--- Source ---

Studio album / Live album by John Coltrane
- Released: January 9, 1964
- Recorded: October 8, 1963 (Tracks 1–3) November 18, 1963 (Tracks 4–5)
- Venues: Birdland, New York City (Tracks 1–3)
- Studio: Van Gelder (Englewood Cliffs) (Tracks 4–5)
- Genres: Jazz; post-bop;
- Length: 38:59 (Original LP) 43:35 (CD reissue)
- Label: Impulse! A-50
- Producer: Bob Thiele

John Coltrane chronology
| John Coltrane and Johnny Hartman (1963) | Live at Birdland (1964) | Coltrane's Sound (1964) |

= Live at Birdland (John Coltrane album) =

Live at Birdland (titled on the cover Coltrane live at Birdland) is an album by the jazz saxophonist and composer John Coltrane. It was released on January 9, 1964, through Impulse! Records. Three of its tracks ("Afro Blue", "I Want to Talk About You", "The Promise") were recorded live at the Birdland club on October 8th 1963, and the others ("Alabama", "Your Lady", "Vilia") are studio recordings. "Alabama" is a tribute to four black children killed in the 16th Street Baptist Church bombing, a white supremacist terrorist attack in Birmingham, Alabama.

The album's original pressing accidentally included a false start; this was corrected in later copies but restored in CD editions. This live recording of "I Want to Talk About You", a song Coltrane had recorded on his 1958 album Soultrane, has an extended cadenza here.

Professional ratings
Review scores
| Source | Rating |
| AllMusic | Star |
| The Penguin Guide to Jazz | Star Half star |
| Record Mirror | Star |
| The Rolling Stone Jazz Record Guide | Star |

==Reception==
Scott Yanow's five-star AllMusic review calls the recording "[a]rguably John Coltrane's finest all-around album". A review in All About Jazz states: "Coltrane Live at Birdland showcases 'The Great Quartet' in excellent form: Elvin banging and cursin', McCoy a steady force maintaining the form, Jimmy Garrison pacing the beat and Coltrane stretching out into space filling the void... A definite collectors' item." Reviewer C. Michael Bailey wrote: "If the listener wishes to hear the master in transition, look no further than Coltrane Live at Birdland." LeRoi Jones wrote: "There is a daringly human quality to John Coltrane's music that makes itself felt, wherever he records. If you can hear, this music will make you think of a lot of weird and wonderful things. You might even become one of them." In 2017, Pitchfork ranked the album as the 128th best of the 1960s.

---

_What to do_
(a) Update the part of the Live at Birdland page that opens with the words containing "- Venues: Birdland, New" and closes with "43:35 (CD reissue)", replacing "Length" with "Running time".
(b) Answer these questions from the Live at Birdland page.
(i) Who produced the album?
(ii) On which earlier album had Coltrane recorded "I Want to Talk About You"?
(iii) Where did Pitchfork rank the album in 2017?
Answer using only the text about Live at Birdland.

--- Supplied information ---

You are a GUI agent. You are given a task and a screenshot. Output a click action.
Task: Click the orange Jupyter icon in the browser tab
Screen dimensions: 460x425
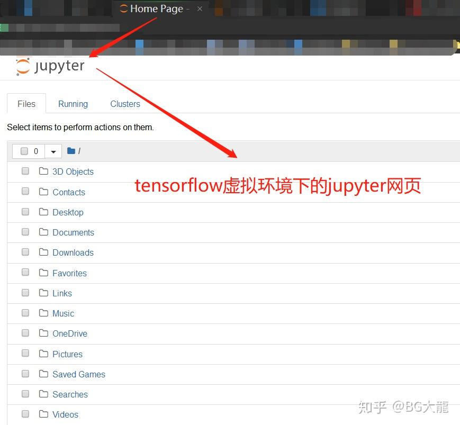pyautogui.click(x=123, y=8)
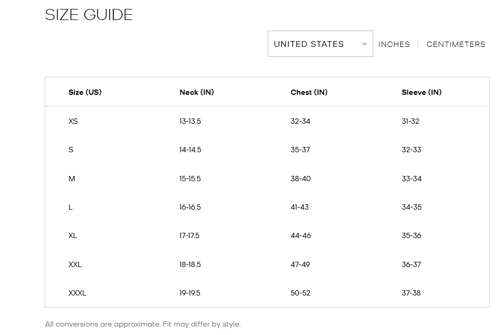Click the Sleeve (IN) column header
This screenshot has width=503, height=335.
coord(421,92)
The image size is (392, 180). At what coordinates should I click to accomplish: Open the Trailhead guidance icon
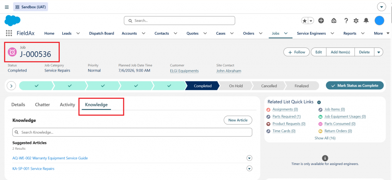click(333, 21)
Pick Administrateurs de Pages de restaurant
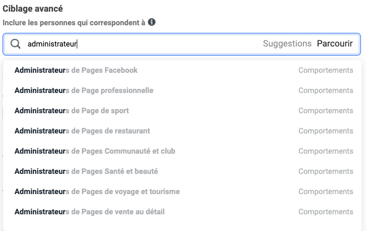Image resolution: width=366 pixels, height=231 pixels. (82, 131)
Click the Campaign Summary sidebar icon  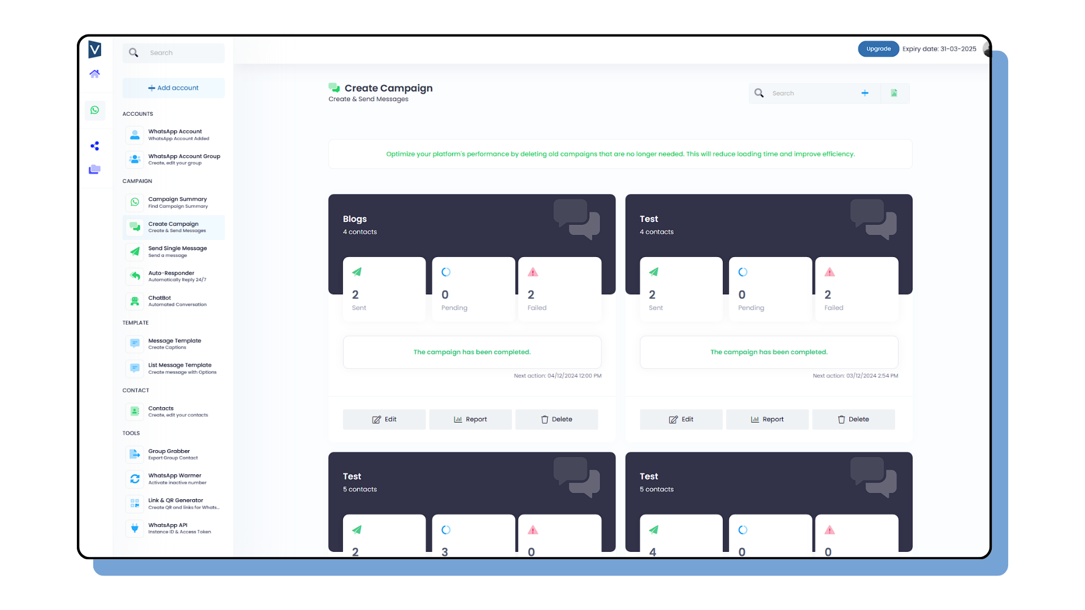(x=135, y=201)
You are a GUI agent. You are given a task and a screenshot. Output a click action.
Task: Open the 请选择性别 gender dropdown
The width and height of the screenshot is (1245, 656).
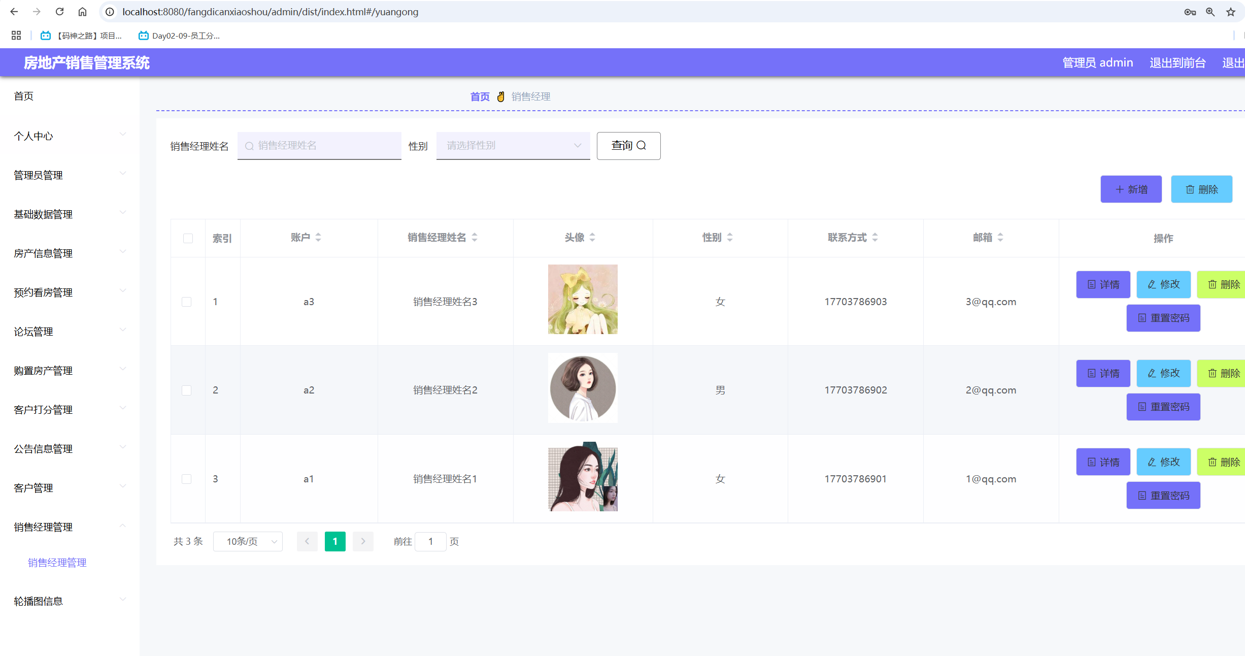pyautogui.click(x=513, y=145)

---
--- Supplied information ---

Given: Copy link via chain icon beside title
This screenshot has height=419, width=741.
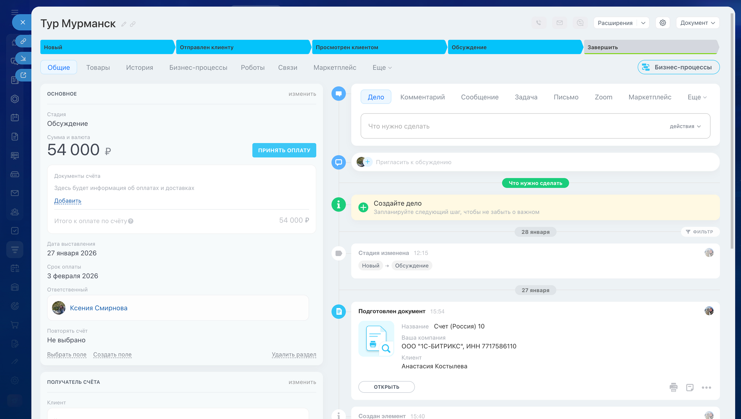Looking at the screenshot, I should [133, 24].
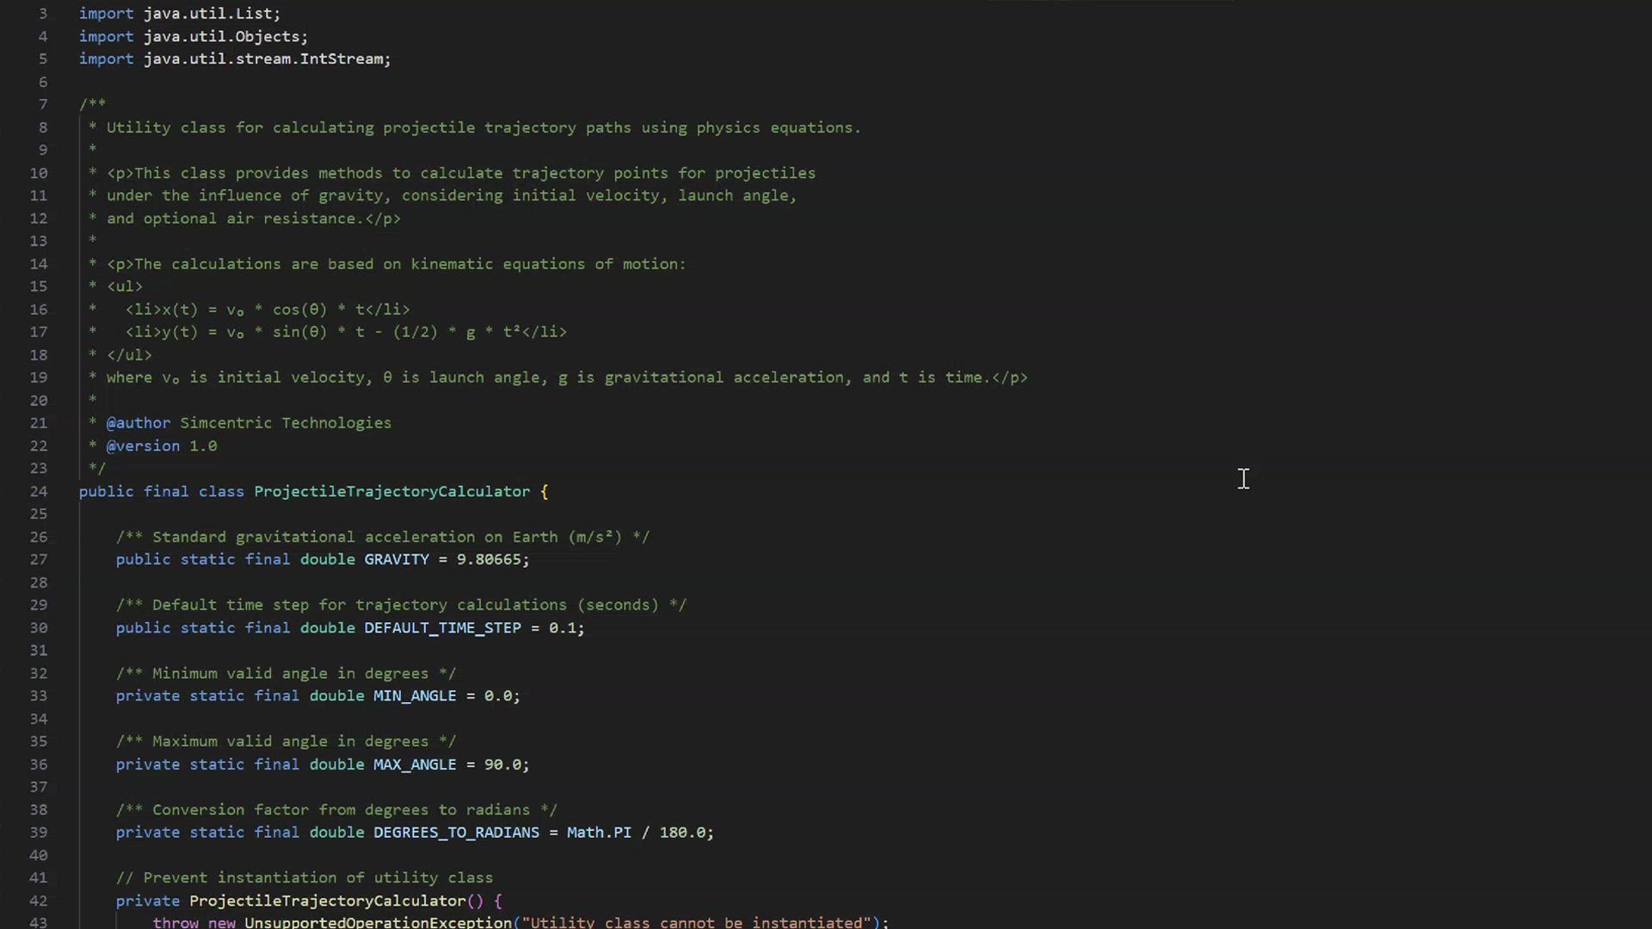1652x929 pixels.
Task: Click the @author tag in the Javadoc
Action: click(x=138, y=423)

---

_Answers to the tasks_
(a)
- Venues: Birdland, New York City (Tracks 1–3)
- Studio: Van Gelder (Englewood Cliffs) (Tracks 4–5)
- Genres: Jazz; post-bop;
- Running time: 38:59 (Original LP) 43:35 (CD reissue)

(b)
(i) Bob Thiele
(ii) Soultrane, from 1958
(iii) As the 128th best album of the 1960s